Provided records Block Start

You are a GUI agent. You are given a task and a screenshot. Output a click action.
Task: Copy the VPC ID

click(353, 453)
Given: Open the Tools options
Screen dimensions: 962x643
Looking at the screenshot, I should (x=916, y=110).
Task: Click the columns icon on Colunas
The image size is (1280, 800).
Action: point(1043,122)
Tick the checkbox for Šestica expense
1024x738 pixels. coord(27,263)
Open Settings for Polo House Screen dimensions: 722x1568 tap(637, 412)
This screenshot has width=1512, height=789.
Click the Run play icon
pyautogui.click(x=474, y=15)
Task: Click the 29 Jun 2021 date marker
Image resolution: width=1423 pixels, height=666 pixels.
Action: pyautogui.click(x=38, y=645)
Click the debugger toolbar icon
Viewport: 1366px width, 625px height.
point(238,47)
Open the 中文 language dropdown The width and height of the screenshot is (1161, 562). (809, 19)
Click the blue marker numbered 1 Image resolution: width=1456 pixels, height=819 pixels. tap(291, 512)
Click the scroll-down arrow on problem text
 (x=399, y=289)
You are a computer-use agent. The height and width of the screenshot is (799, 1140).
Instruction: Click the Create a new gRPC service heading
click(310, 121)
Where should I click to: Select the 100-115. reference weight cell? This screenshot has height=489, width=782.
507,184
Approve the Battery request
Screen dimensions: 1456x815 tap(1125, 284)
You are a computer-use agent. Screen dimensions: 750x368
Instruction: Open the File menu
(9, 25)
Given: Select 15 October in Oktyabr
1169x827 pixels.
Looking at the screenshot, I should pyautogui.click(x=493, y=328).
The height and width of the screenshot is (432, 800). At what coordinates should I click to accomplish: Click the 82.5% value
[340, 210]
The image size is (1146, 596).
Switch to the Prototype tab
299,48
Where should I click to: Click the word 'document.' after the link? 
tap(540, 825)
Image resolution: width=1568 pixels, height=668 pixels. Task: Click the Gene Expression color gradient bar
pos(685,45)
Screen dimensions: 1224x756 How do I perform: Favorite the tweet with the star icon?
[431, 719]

Provided records Block End

Your objective
What is needed is an exact copy of every entry above.

Answer
You are a GUI agent. You are given a task and a screenshot. Output a click action.
Task: Copy the VPC ID

click(353, 453)
Given: Open the Tools options
Screen dimensions: 962x643
Looking at the screenshot, I should (x=916, y=110).
Task: Click the columns icon on Colunas
The image size is (1280, 800).
Action: point(1043,122)
Tick the checkbox for Šestica expense
1024x738 pixels. coord(27,263)
Open Settings for Polo House Screen dimensions: 722x1568 tap(637, 412)
This screenshot has width=1512, height=789.
Click the Run play icon
pyautogui.click(x=474, y=15)
Task: Click the 29 Jun 2021 date marker
Image resolution: width=1423 pixels, height=666 pixels.
Action: pyautogui.click(x=38, y=645)
Click the debugger toolbar icon
Viewport: 1366px width, 625px height.
point(238,47)
Open the 中文 language dropdown The width and height of the screenshot is (1161, 562). (809, 19)
Click the blue marker numbered 1 Image resolution: width=1456 pixels, height=819 pixels. tap(291, 512)
Click the scroll-down arrow on problem text
 (x=399, y=289)
You are a computer-use agent. The height and width of the screenshot is (799, 1140).
Instruction: Click the Create a new gRPC service heading
click(310, 121)
Where should I click to: Select the 100-115. reference weight cell? This screenshot has height=489, width=782.
507,184
Approve the Battery request
Screen dimensions: 1456x815 tap(1125, 284)
You are a computer-use agent. Screen dimensions: 750x368
Instruction: Open the File menu
(9, 25)
Given: Select 15 October in Oktyabr
1169x827 pixels.
Looking at the screenshot, I should pyautogui.click(x=493, y=328).
The height and width of the screenshot is (432, 800). At what coordinates should I click to accomplish: Click the 82.5% value
[340, 210]
The image size is (1146, 596).
Switch to the Prototype tab
299,48
Where should I click to: Click the word 'document.' after the link? 
tap(540, 825)
Image resolution: width=1568 pixels, height=668 pixels. Task: Click the Gene Expression color gradient bar
pos(685,45)
Screen dimensions: 1224x756 How do I perform: Favorite the tweet with the star icon?
[431, 719]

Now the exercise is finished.